The Mask: The Animated Series plays even more heavily into the Tex Avery style of humour. Without the restrictions of live action, the cartoon could commit fully to the implications of what The Mask can actually do. It introduced an array of villains, from arch nemesis Pretorious, a deliciously evil supervillain voiced by Tim Curry, to hulking henchman Walter and more comical villains like cheese witch Gorgonzola and Putty Thing and Fish Guy. Supporting characters Kellaway, Doyle and Peggy all returned from the film, though not played by their original actors. Rob Paulsen, who voiced Stanley and The Mask, once commented on talk show Donny and Marie that “I get to be Jim Carrey for a whole lot less cake!”.

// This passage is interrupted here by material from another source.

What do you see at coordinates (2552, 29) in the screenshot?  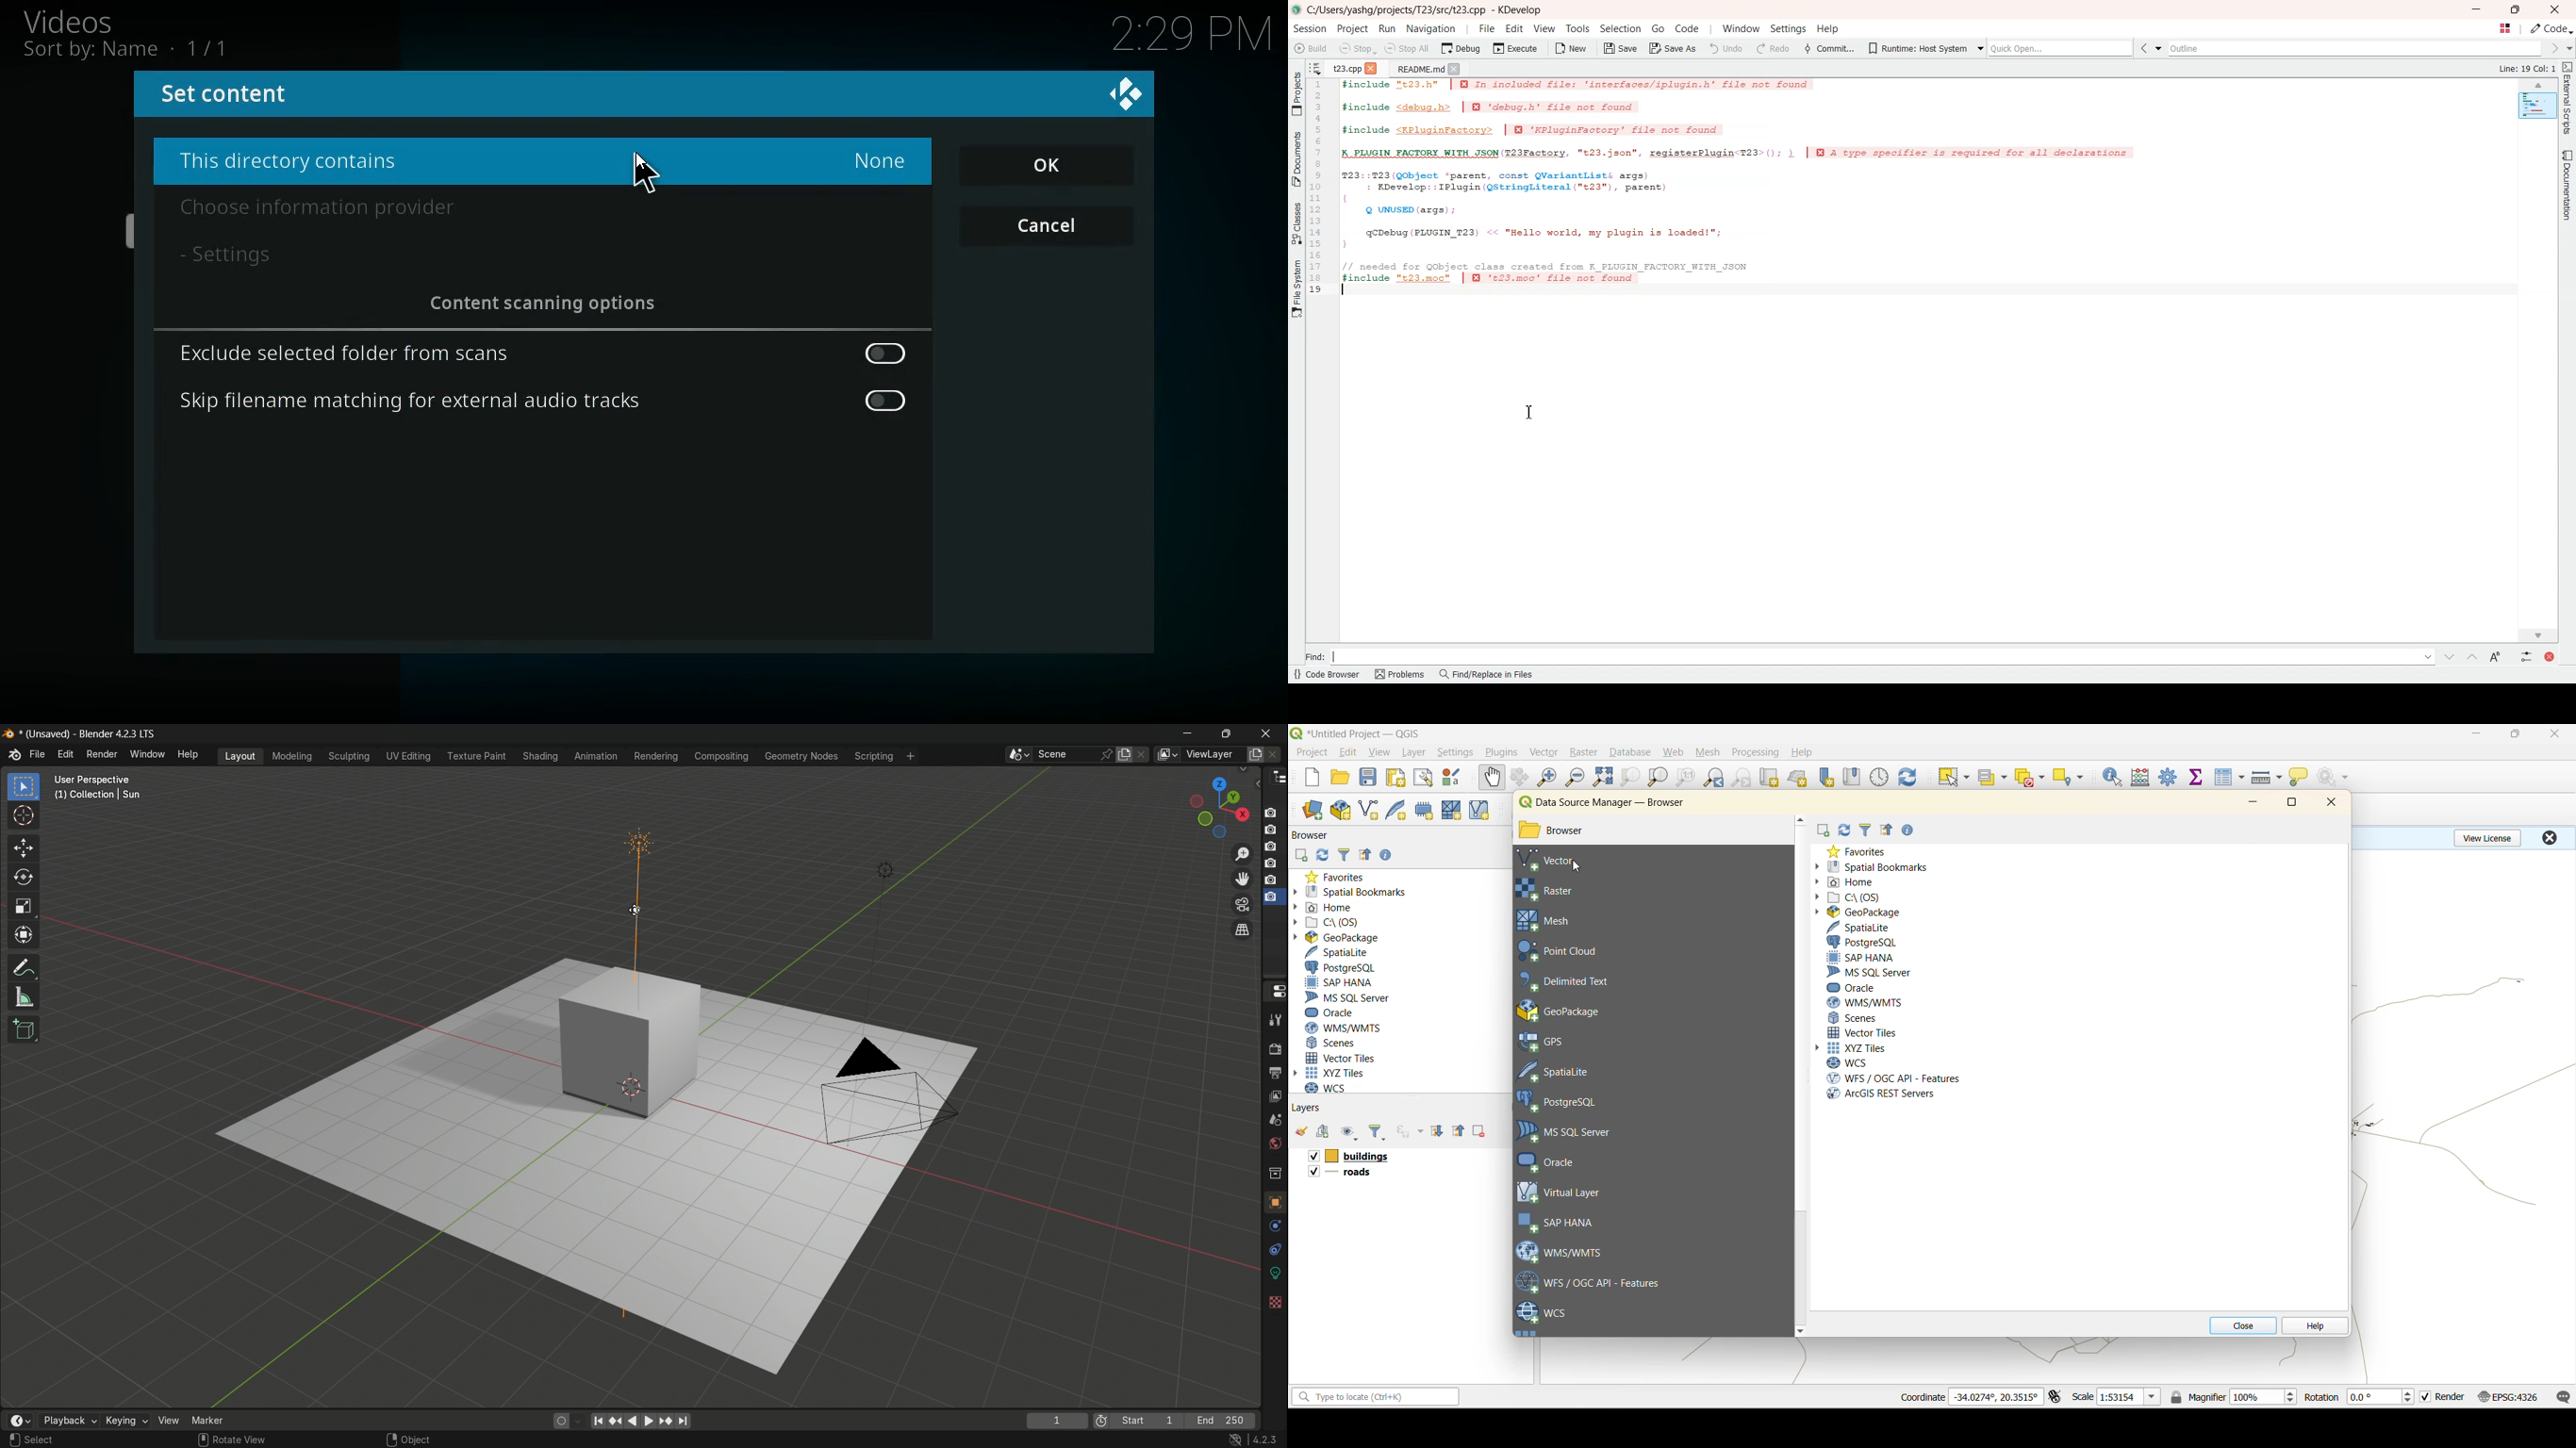 I see `Code` at bounding box center [2552, 29].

It even gave us the rare opportunity to see two Carrey characters interact when a two-part crossover between The Mask and Ace Ventura was produced.
It would take until 2005 for a genuine sequel to emerge, but oh dear. Son Of The Mask has a reputation, perhaps quite rightly, as one of the worst sequels ever made. From the lacklustre script and effects to replacing Jim Carrey with Jamie Kennedy, the film seemed destined for failure from the start.
In the film’s defence, Alan Cumming appears to be having an absolute ball camping it up as Loki. Writing on his website, Cumming says of the movie that “this was a really long film and full of effects, but even though it was sometimes incredibly technical I sort of went into a zen place and didn’t really engage with it all and just tried to remain in character and pretend it was a normal film!”.
Kennedy himself has never shied away from talking about the production that put a stain on his career, even releasing two in depth videos on YouTube in which he explains how he came to be involved and his thoughts on the film, which you can see here (just a warning, there is some strong language): Part 1 and Part 2
After the disastrous reception of Son Of The Mask, that seemed to be it for the franchise. However, in recent years, Carrey has mellowed. As well as the aforementioned sequels, Carrey has said in several interviews that he would be willing to reprise the role of The Mask with the right director, telling ComicBook.com “I don’t want to do it just to do it. But I would only do it if it was some crazy visionary filmmaker. Sure”. More recently though, he’s been suggesting he’s stepping away from acting altogether, so don’t hold your breath.
So whether a sequel or reboot reboot does ever materialize remains to be seen, but without Carrey it’s difficult to see how it might work. With his recent reiteration that he really is retired from acting, it looks like The Mask 2 makes for a fascinating ‘what-if’?